More than half a million people in the United States depend on hemodialysis to remove waste products from their systems. They, typically, require hospital care about twice a year. Dialysis patients return to the hospital within 30 days at a rate double that of patients with normal kidney function. 

Girish Nadkarni, MD, MPH, and Lili Chan, MD, MS, at the Icahn School of Medicine at Mount Sinai in New York, analyzed data from the Nationwide Readmission Database and found 390,627 initial hospitalizations of dialysis patients. 

Twenty-two percent of these hospitalizations were followed by an unplanned readmission within 30 days. 

Renal readmissions often for different diagnoses 

Unlike many who return to the hospital too soon, only 20 percent of the dialysis patient readmissions were for the same diagnosis as the initial admission. Chan indicated that means the focus needs to be “on the patient as a whole rather than the admission diagnoses.”

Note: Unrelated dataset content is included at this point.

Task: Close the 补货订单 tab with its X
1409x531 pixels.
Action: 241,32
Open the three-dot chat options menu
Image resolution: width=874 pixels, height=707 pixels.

One quarter of dialysis patients were readmitted for a myocardial infarction, and 20 percent for hypertension. Patients who were of a female gender, younger age, had depression, liver disease, congestive heart failure, and drug abuse were more likely to be readmitted than other patients. 

Two percent of the patients accounted for 20 percent of the readmissions. Nadkarni suggested renal dialysis providers focus interventions on high utilizers to reduce readmissions. 

A holistic approach

Sommer reported that Davita takes an integrated and holistic approach to patient care, aiming to reduce hospital admissions and readmissions. 

Nurse care managers meet with the patient within 24 to 48 hours to assess what each patient leaving the hospital might need to avoid going back to the acute-care facility, and the in-center dialysis RNs follow up with teaching and self-management skills. 

Monitoring a patient’s fluid status, their target and dry weight, diet and fluid intake are important for stability and part of the dialysis RN’s job.

Medications are another area of focus; dialysis nurses must reconcile home medications with any changes from the hospital and address adherence issues.

“We make sure they are taking the right medications at the right dosage and right time,” Sommer said. “We also look at what other care [the patient needs], other than great dialysis in our clinics.”

That additional care might entail setting a follow-up appointment with a cardiologist or vascular surgeon, and arranging for durable medical equipment, support at home or physical therapy, if the patient has lost strength while hospitalized. 

Davita nurses also assess fall risk and nutritional status and work to engage patients in self-management. 

“We encourage patients to be part of their care,” Sommer said. 

Patients typically show up for their dialysis appointments three times a week for several hours. That gives the dialysis nurses opportunities to educate patients and coordinate care, which are key functions of a dialysis nurse’s job.

“We make sure we address the issues and the resources they need,” Sommer said. “Overall, it’s a unified effort between the care managers and in-center teammates to make sure we have the right plan of care and have the patient engaged. … That focus will keep them out of the hospital.”